You now can go to the purchasing machine and pay for your ticket. In most cases, you will not receive a receipt so if you need the receipt, take a photo of that ticket as that can be one way of proving use. I did this quite often in the past.

But, there is another way to get around in between stations. You can purchase what’s known as “Suica" (purchase at JR station) or “Pasmo" (purchase at subway station) cards and these work like pre-paid debit cards. When you re-charge the card, you can obtain the receipt for your purchase.

These cards can be used both JR trains or subway as well as to purchase goods from the convenient stores, vending machine, some taxi, bus, etc. A very easy way to get around and convenient.

Let’s get back to the signs and information boards. When you go down to the plat form of train station, you may see several information boards. One will be what you may have seen above the ticket machine but this time you may see train schedule along with it. There are several electronic boards hanging from the roof of each plat form telling passengers when the next train is as well. Japanese people use electronic form overwhelmingly. In some cases, you will see where the train is in reference to your station. Another information board you may come across is the stations stacked vertically as you see in this article. Again, it will show you where you are in reference to where it will go. In this board, you can diagnose your next step, meaning exit locations in reference to the train.
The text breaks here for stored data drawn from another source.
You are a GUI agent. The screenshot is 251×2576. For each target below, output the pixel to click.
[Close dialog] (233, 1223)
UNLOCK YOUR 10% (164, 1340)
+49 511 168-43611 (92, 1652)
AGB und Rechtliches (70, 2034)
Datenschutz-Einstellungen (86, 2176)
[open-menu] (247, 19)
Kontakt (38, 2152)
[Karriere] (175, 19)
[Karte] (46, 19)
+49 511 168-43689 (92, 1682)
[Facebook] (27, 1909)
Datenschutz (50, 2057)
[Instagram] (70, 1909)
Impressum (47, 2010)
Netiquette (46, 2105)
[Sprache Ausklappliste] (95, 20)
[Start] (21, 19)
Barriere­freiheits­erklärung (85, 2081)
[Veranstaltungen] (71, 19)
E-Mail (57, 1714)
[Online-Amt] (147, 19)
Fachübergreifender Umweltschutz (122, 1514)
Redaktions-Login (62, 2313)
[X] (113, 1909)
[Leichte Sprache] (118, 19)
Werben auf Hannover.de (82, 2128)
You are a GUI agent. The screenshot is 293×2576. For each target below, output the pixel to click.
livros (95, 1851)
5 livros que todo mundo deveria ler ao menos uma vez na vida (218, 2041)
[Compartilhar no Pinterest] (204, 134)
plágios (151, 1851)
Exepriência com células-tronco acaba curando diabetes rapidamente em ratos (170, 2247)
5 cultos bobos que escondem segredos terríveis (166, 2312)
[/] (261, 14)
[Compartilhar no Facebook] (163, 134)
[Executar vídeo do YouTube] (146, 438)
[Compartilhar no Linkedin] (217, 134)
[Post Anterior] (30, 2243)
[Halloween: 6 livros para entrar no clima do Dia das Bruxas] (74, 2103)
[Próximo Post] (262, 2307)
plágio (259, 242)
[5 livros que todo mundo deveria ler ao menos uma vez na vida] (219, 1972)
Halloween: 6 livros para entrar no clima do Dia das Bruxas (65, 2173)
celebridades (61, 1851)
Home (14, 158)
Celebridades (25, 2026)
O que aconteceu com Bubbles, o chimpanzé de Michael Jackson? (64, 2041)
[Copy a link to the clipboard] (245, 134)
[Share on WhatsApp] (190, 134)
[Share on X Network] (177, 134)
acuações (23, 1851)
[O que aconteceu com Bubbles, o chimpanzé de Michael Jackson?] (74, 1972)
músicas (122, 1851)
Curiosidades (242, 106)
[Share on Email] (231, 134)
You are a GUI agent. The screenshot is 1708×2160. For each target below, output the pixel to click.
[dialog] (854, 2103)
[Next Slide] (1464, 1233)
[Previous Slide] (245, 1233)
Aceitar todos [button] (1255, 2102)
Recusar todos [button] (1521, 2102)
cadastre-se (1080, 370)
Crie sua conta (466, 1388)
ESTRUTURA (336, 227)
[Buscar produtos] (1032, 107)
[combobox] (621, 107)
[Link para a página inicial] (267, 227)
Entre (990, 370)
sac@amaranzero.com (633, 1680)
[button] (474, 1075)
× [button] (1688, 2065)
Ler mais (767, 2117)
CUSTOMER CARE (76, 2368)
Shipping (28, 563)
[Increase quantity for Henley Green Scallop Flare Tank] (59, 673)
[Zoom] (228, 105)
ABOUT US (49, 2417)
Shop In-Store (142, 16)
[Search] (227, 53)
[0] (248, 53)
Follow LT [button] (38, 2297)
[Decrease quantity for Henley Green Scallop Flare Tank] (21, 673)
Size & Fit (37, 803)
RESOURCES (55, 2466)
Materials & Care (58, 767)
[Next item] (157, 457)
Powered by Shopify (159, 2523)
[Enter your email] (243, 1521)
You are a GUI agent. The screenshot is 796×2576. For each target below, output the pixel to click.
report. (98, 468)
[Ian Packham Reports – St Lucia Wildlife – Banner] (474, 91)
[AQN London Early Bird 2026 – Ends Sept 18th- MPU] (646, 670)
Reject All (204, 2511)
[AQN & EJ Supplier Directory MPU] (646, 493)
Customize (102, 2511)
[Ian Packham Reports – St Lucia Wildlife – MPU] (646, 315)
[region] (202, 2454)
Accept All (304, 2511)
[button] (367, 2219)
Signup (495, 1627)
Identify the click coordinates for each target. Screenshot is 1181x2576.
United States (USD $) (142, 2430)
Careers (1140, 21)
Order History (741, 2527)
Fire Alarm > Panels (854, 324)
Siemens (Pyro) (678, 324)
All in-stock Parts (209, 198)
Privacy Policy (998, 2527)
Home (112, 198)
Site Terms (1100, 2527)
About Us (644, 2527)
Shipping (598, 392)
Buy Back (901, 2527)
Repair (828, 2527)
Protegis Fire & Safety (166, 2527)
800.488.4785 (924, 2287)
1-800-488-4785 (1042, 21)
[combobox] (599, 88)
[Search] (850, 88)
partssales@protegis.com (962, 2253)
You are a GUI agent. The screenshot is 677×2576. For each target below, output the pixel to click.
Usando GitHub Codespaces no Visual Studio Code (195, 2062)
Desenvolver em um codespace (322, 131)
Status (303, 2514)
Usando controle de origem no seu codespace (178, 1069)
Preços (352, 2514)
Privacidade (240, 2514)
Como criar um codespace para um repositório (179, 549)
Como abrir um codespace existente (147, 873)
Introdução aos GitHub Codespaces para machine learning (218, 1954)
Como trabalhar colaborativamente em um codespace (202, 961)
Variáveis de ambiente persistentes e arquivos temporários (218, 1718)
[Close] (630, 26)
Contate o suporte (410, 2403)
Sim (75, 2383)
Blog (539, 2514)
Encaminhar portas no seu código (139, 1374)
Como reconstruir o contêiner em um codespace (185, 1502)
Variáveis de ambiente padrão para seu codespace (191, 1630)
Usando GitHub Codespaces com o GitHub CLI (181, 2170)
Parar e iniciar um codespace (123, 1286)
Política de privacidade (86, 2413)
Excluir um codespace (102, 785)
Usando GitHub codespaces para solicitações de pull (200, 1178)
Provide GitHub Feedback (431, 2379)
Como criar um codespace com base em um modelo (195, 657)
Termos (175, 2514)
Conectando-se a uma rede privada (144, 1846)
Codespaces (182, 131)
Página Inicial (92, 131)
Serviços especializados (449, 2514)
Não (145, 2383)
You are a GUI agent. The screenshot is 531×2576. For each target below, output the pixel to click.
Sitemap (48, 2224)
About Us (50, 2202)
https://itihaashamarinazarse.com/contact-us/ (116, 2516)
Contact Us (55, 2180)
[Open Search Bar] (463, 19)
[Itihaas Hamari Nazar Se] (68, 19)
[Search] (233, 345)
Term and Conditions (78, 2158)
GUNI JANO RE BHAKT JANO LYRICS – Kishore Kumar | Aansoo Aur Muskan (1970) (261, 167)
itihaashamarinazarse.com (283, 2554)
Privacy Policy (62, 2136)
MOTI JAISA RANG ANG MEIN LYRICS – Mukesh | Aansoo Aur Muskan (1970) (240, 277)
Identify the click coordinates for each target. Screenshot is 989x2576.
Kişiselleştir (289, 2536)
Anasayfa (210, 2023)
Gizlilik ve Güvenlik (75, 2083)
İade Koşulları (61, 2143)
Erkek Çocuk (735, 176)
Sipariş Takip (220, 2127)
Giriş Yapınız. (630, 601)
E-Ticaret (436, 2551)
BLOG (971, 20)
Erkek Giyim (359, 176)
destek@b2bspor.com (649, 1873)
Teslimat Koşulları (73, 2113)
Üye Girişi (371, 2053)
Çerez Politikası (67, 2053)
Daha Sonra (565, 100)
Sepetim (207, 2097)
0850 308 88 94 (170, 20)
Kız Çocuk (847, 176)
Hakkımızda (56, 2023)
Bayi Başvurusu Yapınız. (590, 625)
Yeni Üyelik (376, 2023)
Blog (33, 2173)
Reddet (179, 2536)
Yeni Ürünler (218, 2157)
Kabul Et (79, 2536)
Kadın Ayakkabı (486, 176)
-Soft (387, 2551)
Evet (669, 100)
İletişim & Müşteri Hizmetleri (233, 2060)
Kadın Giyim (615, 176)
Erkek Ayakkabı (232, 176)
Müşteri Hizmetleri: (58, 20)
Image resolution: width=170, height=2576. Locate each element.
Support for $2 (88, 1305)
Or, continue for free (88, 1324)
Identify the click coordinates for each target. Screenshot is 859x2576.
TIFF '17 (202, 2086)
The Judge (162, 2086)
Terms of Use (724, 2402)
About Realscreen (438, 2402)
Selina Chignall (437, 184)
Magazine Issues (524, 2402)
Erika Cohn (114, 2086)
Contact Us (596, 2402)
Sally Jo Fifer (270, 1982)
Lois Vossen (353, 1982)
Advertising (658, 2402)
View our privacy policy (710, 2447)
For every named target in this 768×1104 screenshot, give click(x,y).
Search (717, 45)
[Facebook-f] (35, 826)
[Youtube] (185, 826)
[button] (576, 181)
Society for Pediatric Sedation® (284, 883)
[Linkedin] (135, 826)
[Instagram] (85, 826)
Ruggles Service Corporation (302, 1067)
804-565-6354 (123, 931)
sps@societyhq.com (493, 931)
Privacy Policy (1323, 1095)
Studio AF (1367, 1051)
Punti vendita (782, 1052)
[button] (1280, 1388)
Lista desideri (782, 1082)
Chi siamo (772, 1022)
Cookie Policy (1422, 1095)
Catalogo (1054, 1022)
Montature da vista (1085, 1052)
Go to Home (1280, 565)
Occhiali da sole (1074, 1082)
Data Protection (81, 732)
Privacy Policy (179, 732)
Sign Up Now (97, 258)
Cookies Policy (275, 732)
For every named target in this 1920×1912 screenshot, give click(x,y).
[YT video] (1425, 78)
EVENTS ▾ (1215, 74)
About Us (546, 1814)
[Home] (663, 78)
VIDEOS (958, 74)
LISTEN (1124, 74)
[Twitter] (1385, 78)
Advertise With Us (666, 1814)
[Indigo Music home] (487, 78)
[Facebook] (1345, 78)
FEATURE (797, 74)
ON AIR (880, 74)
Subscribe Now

The JR train often has 15 cars and they are numbered from 1 to 15 on the train as it arrives to your station. You can view the diagram and see which train number you are about to board and to see if you are located very close to the exit point at the point of debarkation or far away. Furthermore, you can tell if your exit is all the way at the beginning of train or to the rear. For an example, when I take a train to go work, I always get on at the front of train for my north exit is next to train #1. If I was going to Haneda Airport via monorail from that same station, I will get on more towards train #3 where I can get on the escalator or elevator with my luggage. All those information can be obtained from that one board.
The next board I’ve attached here is to show the passenger where you are in reference to the level of underground. Some subway trains are located very deep underground but others are not so deep. For an instance, Oedo line seems to be located pretty far down but Hibuya line seems to be not as deep as Oedo line. So, this diagram will tell you how deep you are located and how far up you have to go to exit the facility, as well as various exits numbers and its location. Often times, you see a yellow information board next to the ground level board and the one with yellow tells you the corresponding local building, embassy, park and other major attractions. All the way to the right of the facility nomenclature, you will see a corresponding alpha numeric designator and this alpha numeric designator corresponds with underground exit alpha numeric designators. So, when you find the place you want to go from the station, look to the right and find the designator and go to the map and you will discover which exit you need to go from.
It sounds complex but study a little and I think it will help you immensely when you travel throughout Japan.
Good luck.

Sign everywhere help you find your way

Let’s get back to the signs and information boards. When you go down to the plat form of train station, you may see several information boards. One will be what you may have seen above the ticket machine but this time you may see train schedule along with it. There are several electronic boards hanging from the roof of each platform telling passengers when the next train is as well.

Japanese people use electronic forms overwhelmingly and in some cases, you will see where the train is in reference to your station. Another information board you may come across is the stations stacked vertically as you see in this article. Again, it will show you where you are in reference to where it will go. In this board, you can diagnose your next step, meaning exit locations in reference to the train.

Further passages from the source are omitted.